Digital health has gained in popularity with the idea that managing patients' conditions at home leads to lower hospitalization rates and lower healthcare costs later. Now the question is whether this new kid on the stock market block can make you a millionaire. Let's take a closer look.
Livongo's first major market is diabetes management. Using artificial intelligence, Livongo delivers personalized coaching to members to keep them healthy and out of the hospital. Though Livongo's diabetes membership surged 100% to 328,000 in the first quarter compared to the previous year period, there is plenty of room for growth. About 34.2 million Americans have diabetes, and 88 million American adults have prediabetes, according to the Centers for Disease Control and Prevention (CDC).
Areas with great potential
The company is expanding into other areas with great potential, including diabetes prevention, hypertension/high blood pressure, weight management, and behavioral health.
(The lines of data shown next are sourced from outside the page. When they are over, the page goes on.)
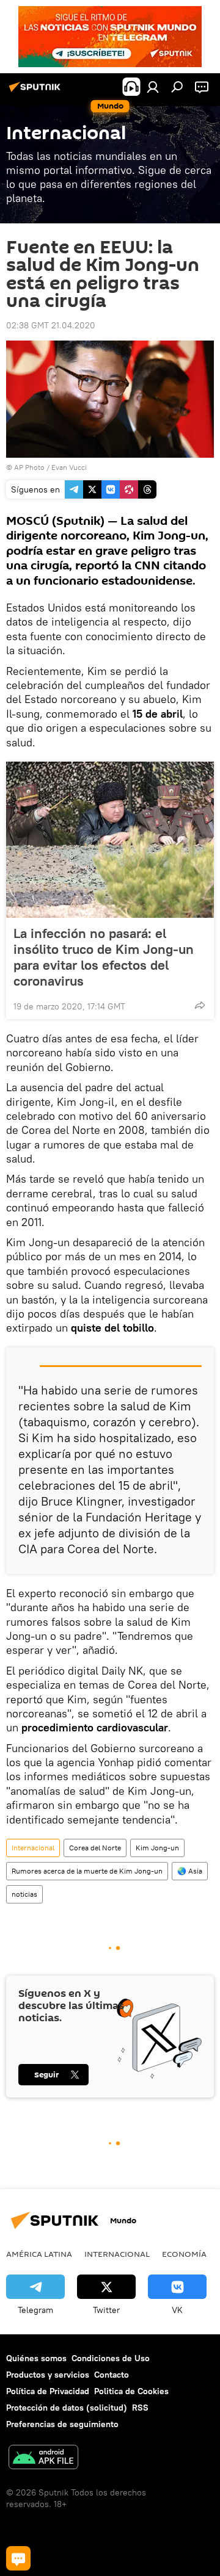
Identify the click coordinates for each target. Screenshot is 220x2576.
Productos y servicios (47, 2374)
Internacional (33, 1847)
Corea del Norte (95, 1847)
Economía (184, 2253)
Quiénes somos (36, 2358)
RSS (140, 2407)
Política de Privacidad (47, 2391)
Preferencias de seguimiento (62, 2424)
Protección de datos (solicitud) (66, 2407)
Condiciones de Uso (111, 2358)
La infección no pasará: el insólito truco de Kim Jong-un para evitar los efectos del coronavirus (103, 957)
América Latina (39, 2253)
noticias (24, 1894)
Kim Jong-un (157, 1847)
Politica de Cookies (131, 2391)
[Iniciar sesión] (153, 86)
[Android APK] (43, 2458)
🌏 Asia (189, 1870)
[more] (200, 1005)
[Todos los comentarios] (18, 2558)
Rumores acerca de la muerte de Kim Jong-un (87, 1870)
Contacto (111, 2374)
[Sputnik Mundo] (36, 91)
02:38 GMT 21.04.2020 (50, 325)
For example, more than 100 million Americans have high blood pressure, according to American Heart Association statistics. And nearly 72% of Americans age 20 and older are overweight, according to the CDC.
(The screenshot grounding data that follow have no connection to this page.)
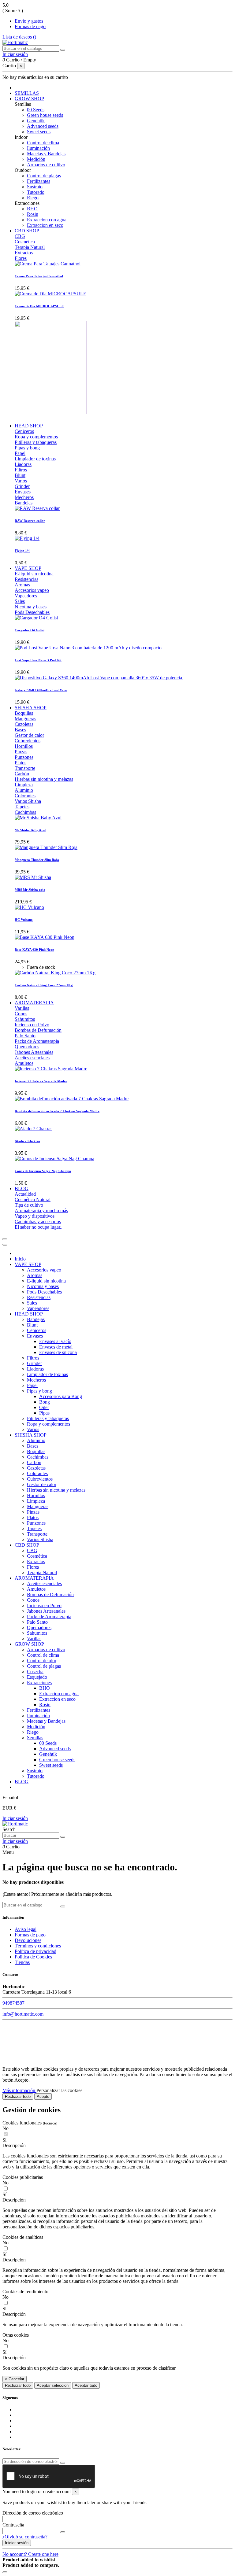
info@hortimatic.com (22, 2014)
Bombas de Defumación (38, 1030)
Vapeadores (26, 595)
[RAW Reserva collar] (37, 508)
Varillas (22, 1008)
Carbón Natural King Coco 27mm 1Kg (44, 985)
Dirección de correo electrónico (32, 2512)
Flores (21, 258)
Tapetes (22, 806)
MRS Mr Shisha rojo (30, 889)
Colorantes (25, 795)
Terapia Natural (30, 247)
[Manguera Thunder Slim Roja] (46, 847)
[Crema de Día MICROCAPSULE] (50, 293)
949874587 (13, 2003)
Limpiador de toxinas (35, 458)
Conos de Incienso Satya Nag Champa (43, 1171)
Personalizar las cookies (59, 2090)
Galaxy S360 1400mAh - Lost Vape (41, 690)
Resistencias (26, 579)
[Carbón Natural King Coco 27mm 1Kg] (55, 972)
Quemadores (27, 1046)
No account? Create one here (30, 2554)
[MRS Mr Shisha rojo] (33, 877)
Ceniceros (24, 431)
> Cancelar (14, 2379)
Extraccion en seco (45, 225)
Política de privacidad (35, 1951)
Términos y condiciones (38, 1945)
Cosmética (25, 241)
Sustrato (35, 186)
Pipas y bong (27, 447)
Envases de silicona (58, 1352)
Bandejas (23, 502)
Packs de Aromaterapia (37, 1041)
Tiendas (22, 1962)
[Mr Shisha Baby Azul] (38, 817)
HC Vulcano (24, 919)
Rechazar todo (18, 2096)
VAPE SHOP (28, 1264)
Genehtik (36, 120)
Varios (21, 480)
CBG (20, 236)
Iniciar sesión (15, 1818)
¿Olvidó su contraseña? (24, 2536)
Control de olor (41, 1660)
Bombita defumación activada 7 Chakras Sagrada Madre (57, 1111)
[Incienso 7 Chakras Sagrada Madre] (51, 1068)
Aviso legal (25, 1929)
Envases (23, 491)
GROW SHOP (29, 1644)
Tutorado (35, 192)
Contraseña (13, 2524)
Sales (20, 601)
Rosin (32, 214)
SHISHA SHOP (31, 1434)
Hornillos (24, 746)
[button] (117, 2145)
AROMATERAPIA (34, 1578)
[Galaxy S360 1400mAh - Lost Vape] (99, 677)
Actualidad (25, 1194)
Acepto (43, 2096)
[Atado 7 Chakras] (33, 1128)
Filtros (21, 469)
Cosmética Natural (32, 1199)
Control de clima (43, 142)
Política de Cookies (33, 1956)
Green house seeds (45, 115)
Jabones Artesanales (34, 1052)
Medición (36, 159)
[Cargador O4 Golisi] (36, 617)
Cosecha (35, 1671)
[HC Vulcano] (29, 907)
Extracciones (39, 1682)
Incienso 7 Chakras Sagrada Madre (41, 1081)
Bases (20, 729)
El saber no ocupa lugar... (39, 1227)
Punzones (24, 757)
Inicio (20, 1258)
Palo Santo (25, 1035)
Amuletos (24, 1063)
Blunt (20, 475)
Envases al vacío (55, 1341)
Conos (21, 1013)
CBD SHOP (27, 1545)
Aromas (22, 584)
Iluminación (38, 148)
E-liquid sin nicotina (34, 573)
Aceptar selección (53, 2385)
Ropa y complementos (36, 436)
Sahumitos (25, 1019)
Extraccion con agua (46, 219)
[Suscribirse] (62, 2463)
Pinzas (21, 751)
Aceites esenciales (32, 1057)
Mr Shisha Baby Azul (30, 830)
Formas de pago (30, 26)
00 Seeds (35, 109)
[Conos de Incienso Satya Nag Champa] (54, 1158)
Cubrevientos (27, 740)
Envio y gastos (29, 21)
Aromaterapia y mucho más (41, 1210)
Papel (20, 453)
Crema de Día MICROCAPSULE (39, 306)
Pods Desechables (32, 612)
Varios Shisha (28, 801)
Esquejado (37, 1677)
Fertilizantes (38, 181)
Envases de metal (56, 1346)
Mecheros (24, 497)
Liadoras (23, 464)
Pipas (44, 1412)
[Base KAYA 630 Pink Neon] (44, 937)
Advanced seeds (42, 126)
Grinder (22, 486)
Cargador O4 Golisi (29, 630)
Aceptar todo (86, 2385)
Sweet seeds (38, 131)
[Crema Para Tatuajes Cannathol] (47, 263)
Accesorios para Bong (60, 1396)
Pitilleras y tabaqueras (36, 442)
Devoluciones (28, 1940)
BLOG (21, 1781)
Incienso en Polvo (32, 1024)
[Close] (4, 1245)
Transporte (25, 768)
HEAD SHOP (29, 1313)
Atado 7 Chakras (27, 1141)
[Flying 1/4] (27, 538)
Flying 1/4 (22, 550)
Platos (20, 762)
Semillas (35, 1737)
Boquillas (24, 713)
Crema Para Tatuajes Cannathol (39, 276)
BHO (32, 208)
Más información (19, 2090)
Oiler (44, 1407)
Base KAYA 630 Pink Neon (34, 949)
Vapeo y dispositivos (34, 1216)
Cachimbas (25, 812)
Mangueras (25, 718)
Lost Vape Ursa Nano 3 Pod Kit (38, 660)
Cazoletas (24, 724)
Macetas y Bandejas (46, 153)
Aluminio (24, 790)
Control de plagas (44, 175)
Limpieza (24, 784)
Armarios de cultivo (46, 164)
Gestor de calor (29, 735)
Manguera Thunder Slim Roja (37, 860)
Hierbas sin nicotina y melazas (44, 779)
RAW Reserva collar (30, 520)
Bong (44, 1401)
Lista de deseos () (19, 36)
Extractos (24, 252)
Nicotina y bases (31, 606)
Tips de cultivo (29, 1205)
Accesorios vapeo (32, 590)
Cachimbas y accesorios (38, 1221)
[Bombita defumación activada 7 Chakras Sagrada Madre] (72, 1098)
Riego (33, 197)
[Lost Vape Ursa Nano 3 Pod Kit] (88, 647)
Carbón (22, 773)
So how does Livongo connect with potential users? The company sells its services to employers and health systems, who in turn offer it to employees and members. Recent big contracts include partnerships with the Government Employee Health Association (GEHA) and Kaiser Permanente. GEHA covers 2 million federal employees and their families, and eligible members will now receive Livongo's diabetes, hypertension, and diabetes prevention programs as a covered benefit. The deal represents one of Livongo's biggest contracts ever. Kaiser Permanente signed a 5-year contract for Livongo's behavioral health program.
A record 380 client launches in the first quarter took Livongo's total client number up to 1,252. And those gains drove revenue higher, up 115% year over year to $68.8 million. Livongo defines a client as a business that has at least one active paid Livongo contract at the end of a quarter.
Revenue on the rise
Revenue has been on the rise since Livongo's IPO, and the company predicts that will continue. For the full-year 2020, Livongo says it expects revenue to grow between 70% and 78% to the range of $290 million to $303 million. That's up from the company's expectations of $280 million to $290 million.
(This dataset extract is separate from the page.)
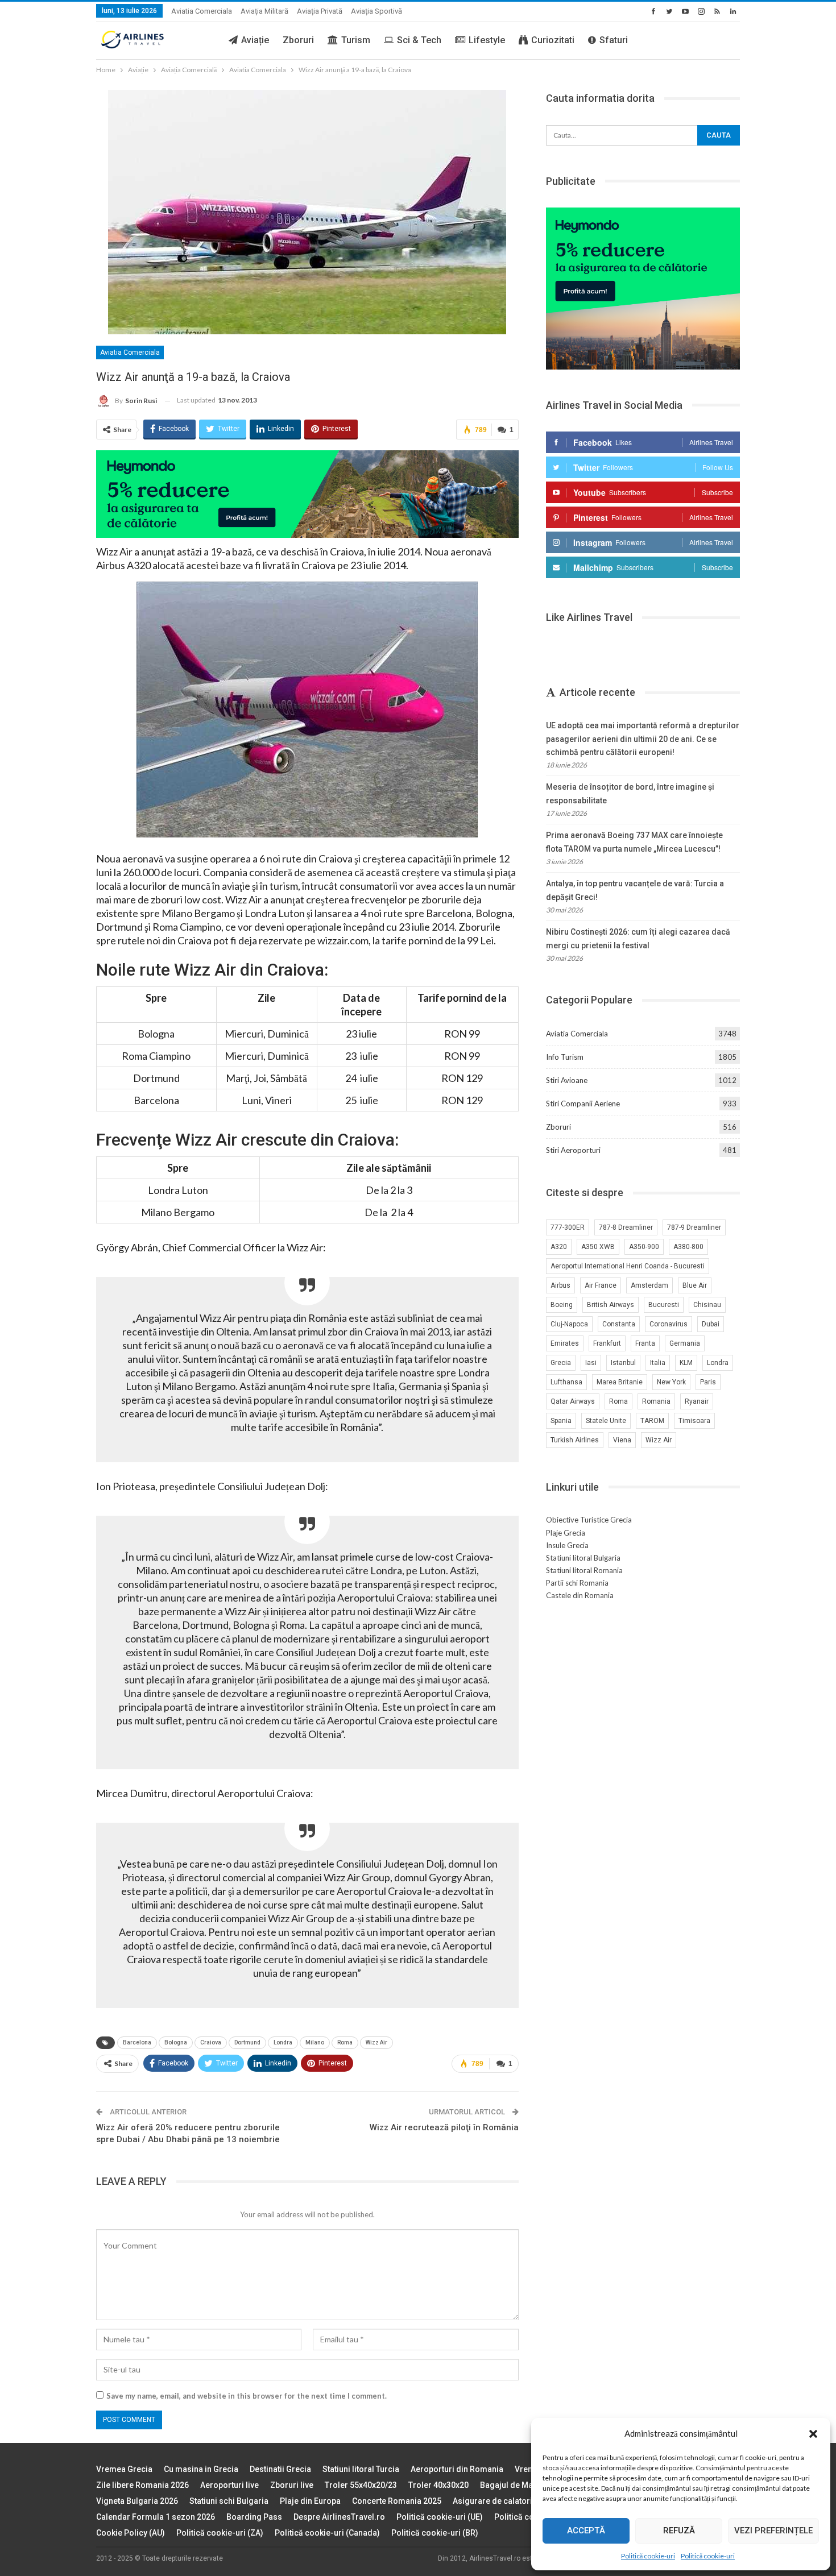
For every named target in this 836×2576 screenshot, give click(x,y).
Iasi (591, 1363)
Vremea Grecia (124, 2469)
Revenue momentum and large markets are both reasons to believe shares in Livongo can multiply. There are two near-term risks, though. Livongo posted an adjusted EBITDA profit of $3.8 million in the first quarter, but hasn't delivered profit steadily from quarter to quarter or on an annual basis. In the first-quarter earnings call, the company reaffirmed its goal for sustained adjusted EBITDA profitability next year.
In the meantime, the company continues to invest in sales, marketing, and research to drive growth, and says this investment will show up as expenses in the second half. The question moving forward is whether Livongo can invest enough to keep growing but still deliver on profitability promises. If Livongo can meet its profitability goal, the shares may move considerably higher. However, the shares may face a setback if the company misses that goal.
The second risk is the health of companies in general. After the March market crash and amid current economic weakness, some companies that might have otherwise signed on as Livongo clients may postpone those plans. Many potential clients are cutting costs these days after coronavirus-related spending and/or lost business due to stay-at-home orders around the country. This could weigh on Livongo in the near term.
Is Livongo a millionaire maker?
That said, for the long-term investor, Livongo remains an interesting opportunity because the company is at the beginning of its growth story. The markets it addresses are significant, offering plenty of potential clients, and therefore, members. If the economic slowdown eventually weighs on Livongo's revenue growth, the situation should be temporary. So that isn't a major concern.
The key factor for Livongo will be managing investment to continue growth while assuring profitability. If Livongo can do this, the shares have a strong chance of moving higher -- and some investors in this healthcare stock may make millions.